How to Import Table from PDF to Excel: A Step-by-Step Guide

If you’ve ever needed to turn a table from a PDF into an Excel spreadsheet, you know it’s not as straightforward as it sounds. But don’t worry! By following these simple steps, you’ll have your PDF table in Excel in no time. You’ll use Adobe Acrobat and some clever tricks to make the process seamless.

Step-by-Step Tutorial: How to Import Table from PDF to Excel

This guide will show you a straightforward way to transfer a table from a PDF file to an Excel spreadsheet, ensuring you retain the table’s structure and data accuracy.

Step 1: Open your PDF in Adobe Acrobat

Start by launching Adobe Acrobat and opening the PDF file that contains the table you want to import.

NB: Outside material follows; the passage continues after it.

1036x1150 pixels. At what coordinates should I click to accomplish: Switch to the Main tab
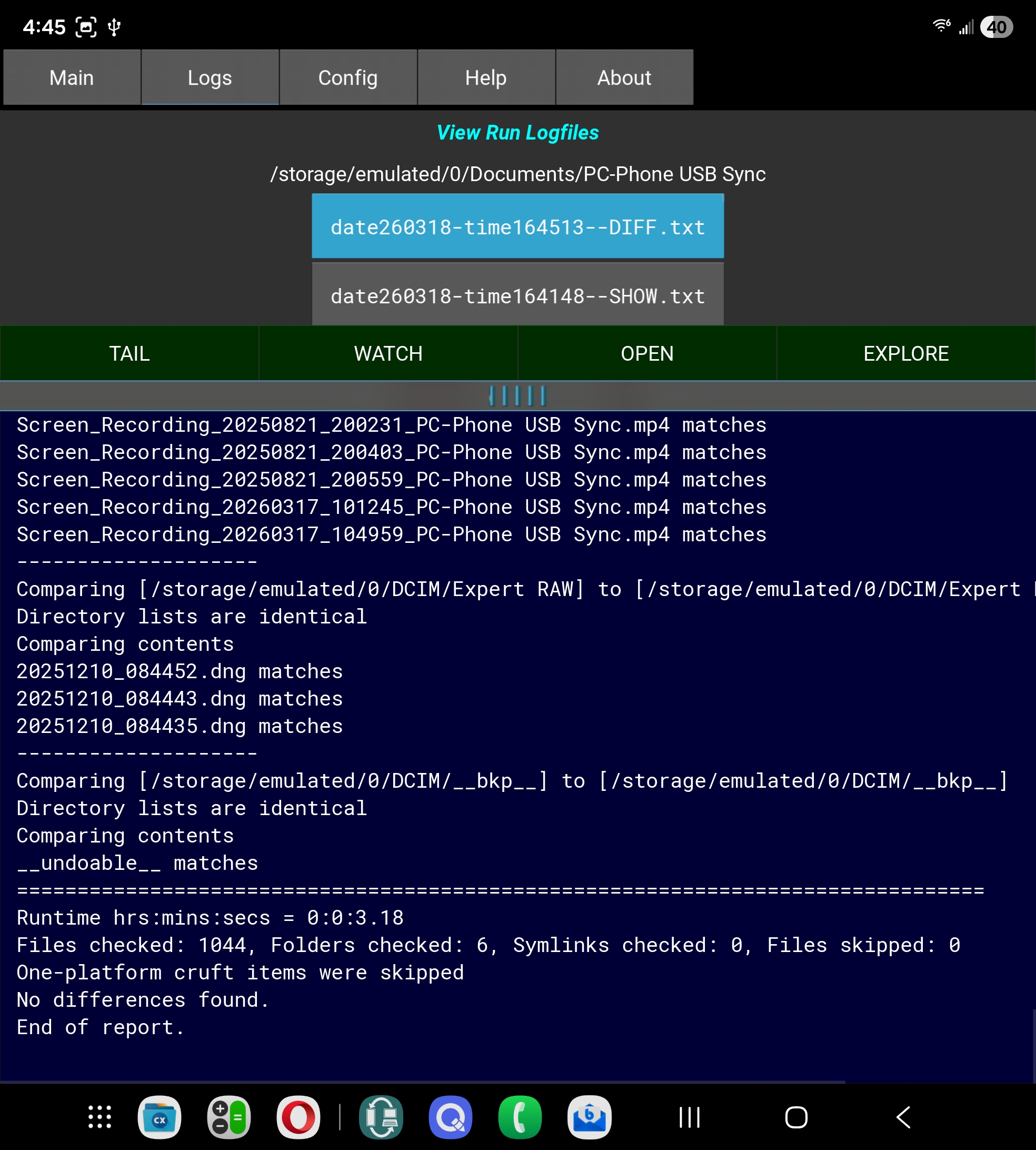[72, 77]
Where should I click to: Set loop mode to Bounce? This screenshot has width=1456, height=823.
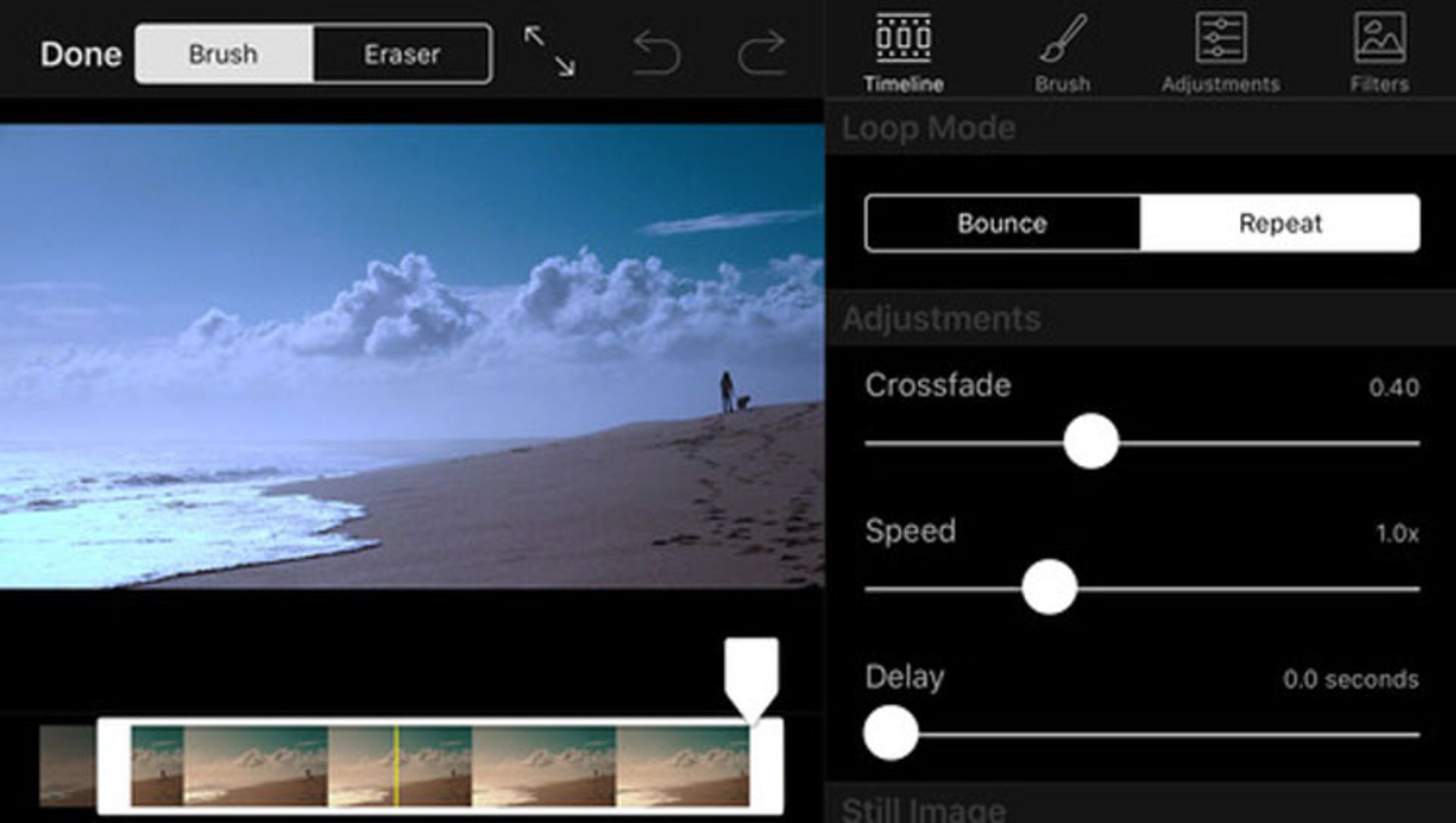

Adobe Acrobat is the go-to tool for handling PDFs. If you don’t have it, other PDF readers might not offer the same level of compatibility, so it’s worth getting.

Step 2: Select the table

Use the Selection tool to highlight the table you want to transfer.

Make sure you carefully highlight the entire table to avoid missing any crucial data or formatting. Pay attention to any merged cells or special characters.

Step 3: Copy the table

Right-click on the highlighted table and select “Copy.”

If you’re on a Mac, you might need to use Command+C. This step ensures you’ve got the table ready to paste elsewhere.

Step 4: Open Excel

Launch Microsoft Excel and open a new blank spreadsheet.

Excel is the destination for your table. A new blank sheet ensures there’s no pre-existing data to interfere with the import process.

Step 5: Paste the table

Click on the cell where you want to start your table and press Ctrl+V (or Command+V on Mac) to paste.

Ensure you click on the correct starting cell to maintain the table’s original layout. Sometimes, you might need to adjust the columns and rows afterward.

Step 6: Adjust formatting

Review the pasted table in Excel and make any necessary adjustments to the formatting and data.

You may need to tweak column widths, row heights, or even reformat numbers and dates. Don’t skip this step; it ensures your data looks clean and professional.

After completing these steps, your table from the PDF should now be perfectly imported into your Excel spreadsheet. Feel free to save the Excel file and use it as needed.

Tips for Importing Table from PDF to Excel

  • Use a good PDF reader: Adobe Acrobat is the best choice, but other tools like Foxit Reader can also help.

  • Check for OCR: If the PDF is a scanned image, make sure OCR (Optical Character Recognition) is enabled to convert the image to text.

  • Watch out for merged cells: Sometimes, tables in PDFs have merged cells that might not copy well. Be prepared to manually adjust these in Excel.

  • Review formatting: Always double-check the formatting once the table is in Excel to ensure data integrity.

  • Use Excel’s Data Tools: Excel has many tools to clean and format imported data, such as Text to Columns.

Frequently Asked Questions about Importing Table from PDF to Excel

Can I import a table from a scanned PDF?

Yes, but you’ll need to use OCR software to convert the scanned image into editable text first.

Do I need Adobe Acrobat Pro for this?

Adobe Acrobat Pro offers more features, but the basic version can often get the job done. There are also free alternatives like PDF-XChange Editor.

What if the table doesn’t paste correctly?

You might need to use Excel’s "Text to Columns" feature to fix any alignment issues.

Is there a way to automate this process?

Yes, you can use software like Tabula or online tools, but manual checks are still recommended.

Can I import multiple tables at once?

Yes, but it might be easier to import them one by one to maintain structure and accuracy.


  1. Open your PDF in Adobe Acrobat.
  2. Select the table.
  3. Copy the table.
  4. Open Excel.
  5. Paste the table.
  6. Adjust formatting.


Importing a table from a PDF to Excel might seem daunting at first, but with these steps, it’s a breeze. The key is in the details—proper selection, accurate copying, and careful pasting go a long way. Once you’ve got the hang of it, you’ll wonder why you ever struggled.

Remember, the tools you use can make a significant difference. Adobe Acrobat and Microsoft Excel are powerful allies in this task. Don’t forget to double-check your data for accuracy and formatting.

With practice, you’ll become a pro at converting PDF tables to Excel. If you’re looking to dive deeper into Excel or data manipulation, there are tons of resources out there to explore. Happy data wrangling!